The records should be written out in full, with nothing altered.
(Beginning of Data provided)
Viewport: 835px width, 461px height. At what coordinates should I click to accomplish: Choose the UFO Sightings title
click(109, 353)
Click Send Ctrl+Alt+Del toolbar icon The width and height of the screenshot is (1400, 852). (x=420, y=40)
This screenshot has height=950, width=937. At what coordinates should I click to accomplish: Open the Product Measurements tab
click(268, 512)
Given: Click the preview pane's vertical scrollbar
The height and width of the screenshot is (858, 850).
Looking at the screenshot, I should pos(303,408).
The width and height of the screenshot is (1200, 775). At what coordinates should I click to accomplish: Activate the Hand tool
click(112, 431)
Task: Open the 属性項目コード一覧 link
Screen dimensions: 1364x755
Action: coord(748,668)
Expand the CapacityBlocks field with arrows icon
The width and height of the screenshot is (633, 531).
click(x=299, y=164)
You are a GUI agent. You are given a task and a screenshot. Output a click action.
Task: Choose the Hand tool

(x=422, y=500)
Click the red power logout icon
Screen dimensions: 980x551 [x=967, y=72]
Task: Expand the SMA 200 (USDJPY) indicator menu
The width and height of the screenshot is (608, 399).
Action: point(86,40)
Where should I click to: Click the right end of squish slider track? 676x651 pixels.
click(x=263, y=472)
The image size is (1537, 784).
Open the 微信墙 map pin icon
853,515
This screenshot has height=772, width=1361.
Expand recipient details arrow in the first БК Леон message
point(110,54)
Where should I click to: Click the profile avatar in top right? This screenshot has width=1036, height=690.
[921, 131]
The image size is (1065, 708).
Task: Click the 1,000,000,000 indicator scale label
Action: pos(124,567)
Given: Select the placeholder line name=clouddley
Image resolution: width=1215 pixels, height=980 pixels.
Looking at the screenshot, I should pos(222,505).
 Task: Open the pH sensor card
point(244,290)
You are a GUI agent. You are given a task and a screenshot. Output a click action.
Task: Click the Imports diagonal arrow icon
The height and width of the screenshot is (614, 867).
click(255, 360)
(End of Data provided)
> [Problem solution]:
Viewport: 835px width, 461px height. At what coordinates should I click to accomplish: Choose the UFO Sightings title
click(109, 353)
Click Send Ctrl+Alt+Del toolbar icon The width and height of the screenshot is (1400, 852). (x=420, y=40)
This screenshot has height=950, width=937. At what coordinates should I click to accomplish: Open the Product Measurements tab
click(268, 512)
Given: Click the preview pane's vertical scrollbar
The height and width of the screenshot is (858, 850).
Looking at the screenshot, I should pos(303,408).
The width and height of the screenshot is (1200, 775). At what coordinates should I click to accomplish: Activate the Hand tool
click(112, 431)
Task: Open the 属性項目コード一覧 link
Screen dimensions: 1364x755
Action: coord(748,668)
Expand the CapacityBlocks field with arrows icon
The width and height of the screenshot is (633, 531).
click(x=299, y=164)
You are a GUI agent. You are given a task and a screenshot. Output a click action.
Task: Choose the Hand tool

(x=422, y=500)
Click the red power logout icon
Screen dimensions: 980x551 [x=967, y=72]
Task: Expand the SMA 200 (USDJPY) indicator menu
The width and height of the screenshot is (608, 399).
Action: point(86,40)
Where should I click to: Click the right end of squish slider track? 676x651 pixels.
click(x=263, y=472)
The image size is (1537, 784).
Open the 微信墙 map pin icon
853,515
This screenshot has height=772, width=1361.
Expand recipient details arrow in the first БК Леон message
point(110,54)
Where should I click to: Click the profile avatar in top right? This screenshot has width=1036, height=690.
[921, 131]
The image size is (1065, 708).
Task: Click the 1,000,000,000 indicator scale label
Action: pos(124,567)
Given: Select the placeholder line name=clouddley
Image resolution: width=1215 pixels, height=980 pixels.
Looking at the screenshot, I should pos(222,505).
 Task: Open the pH sensor card
point(244,290)
You are a GUI agent. You are given a task and a screenshot. Output a click action.
Task: Click the Imports diagonal arrow icon
The height and width of the screenshot is (614, 867).
click(255, 360)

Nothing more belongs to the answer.